**Exercise goal:**
Please copy the listing from the line with "For every named" up to and including the line with "H. R. Revels (416, 818)", keeping the request lines, and add 13 to each x and y coordinate in the answers. Leave all other text unchanged, and give only those lines.
━━━ Dataset records ━━━
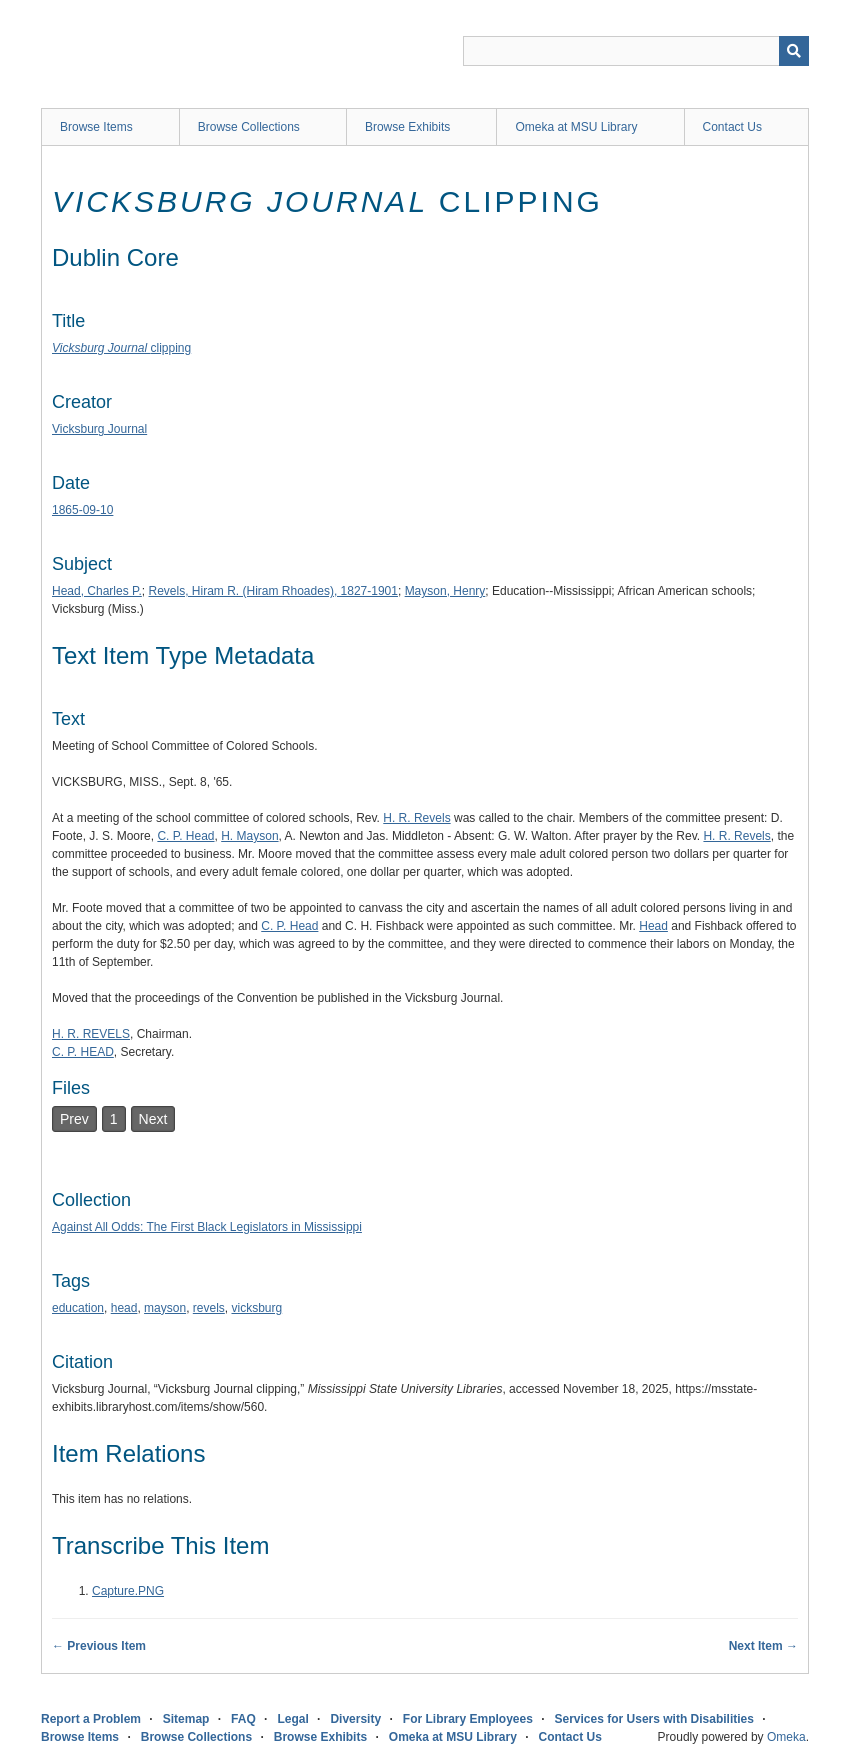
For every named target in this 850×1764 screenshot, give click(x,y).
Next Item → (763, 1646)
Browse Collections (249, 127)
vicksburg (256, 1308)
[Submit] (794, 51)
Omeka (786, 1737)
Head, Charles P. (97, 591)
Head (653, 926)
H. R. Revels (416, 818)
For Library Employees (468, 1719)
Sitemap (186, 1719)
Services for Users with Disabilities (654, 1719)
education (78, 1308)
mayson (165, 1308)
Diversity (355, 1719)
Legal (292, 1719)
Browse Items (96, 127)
━━━
━━━ Dataset records ━━━
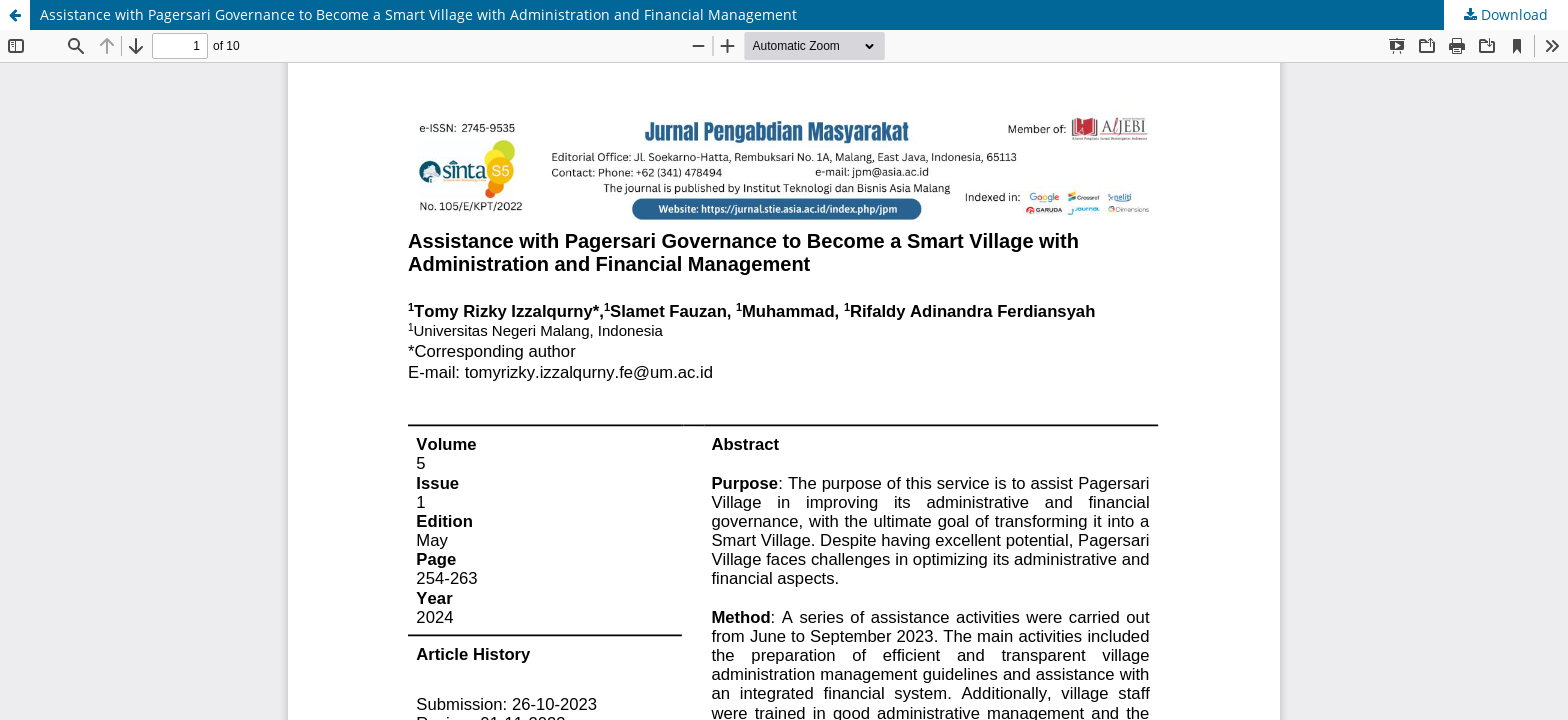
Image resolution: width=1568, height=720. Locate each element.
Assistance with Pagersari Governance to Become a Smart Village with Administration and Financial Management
━━━
━━━ Dataset records ━━━
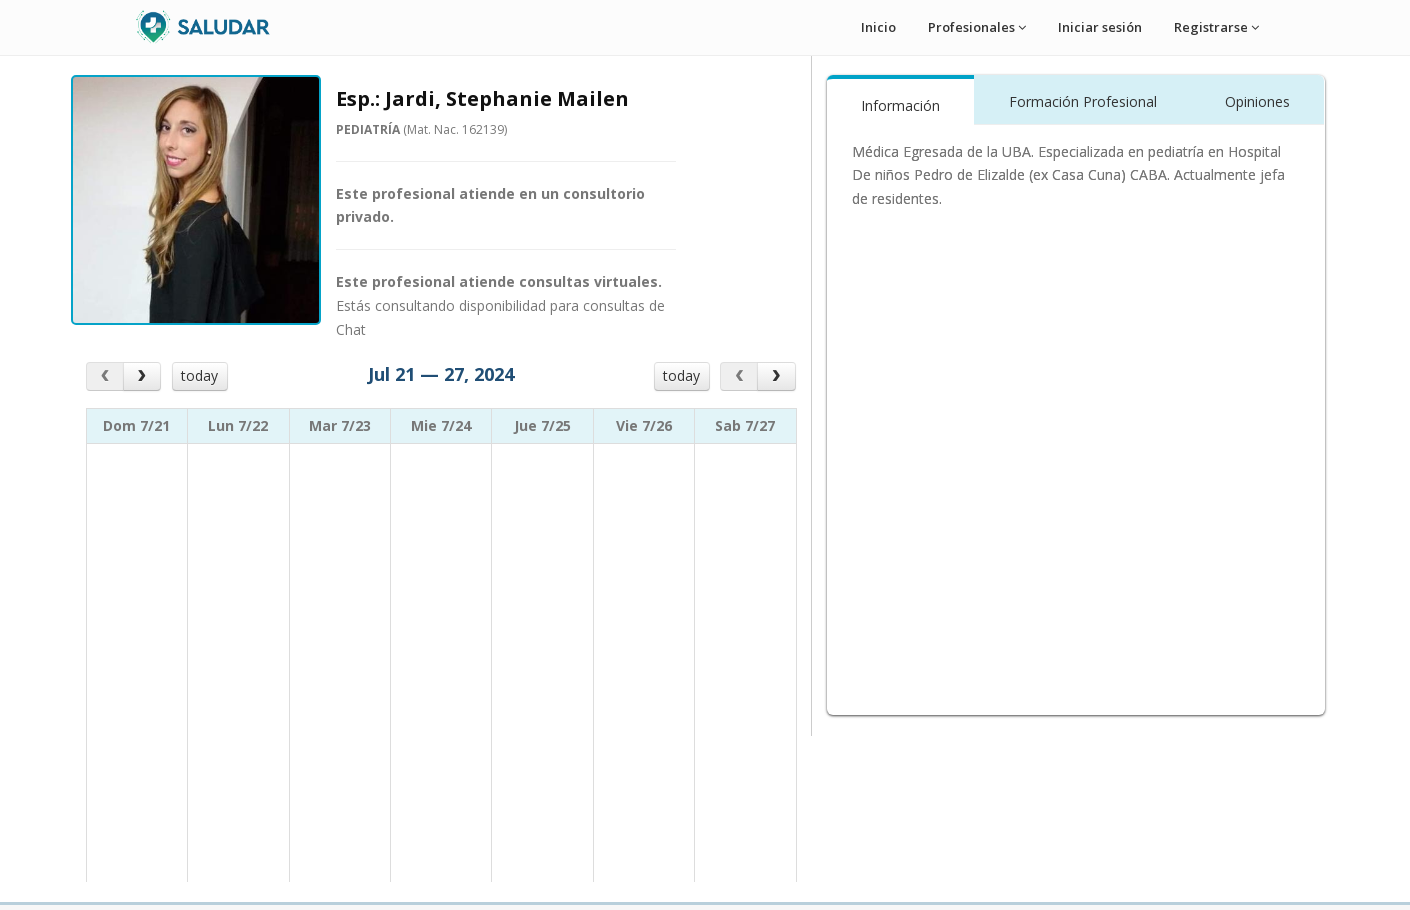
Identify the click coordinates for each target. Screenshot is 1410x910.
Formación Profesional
━━━
**Solution to this problem:**
For every named target in this 850×1764 screenshot, give click(x,y).
Next Item → (776, 1659)
Browse Collections (262, 140)
vicksburg (269, 1321)
[Submit] (807, 64)
Omeka (799, 1750)
Head, Charles P. (110, 604)
Head (666, 939)
H. R. Revels (429, 831)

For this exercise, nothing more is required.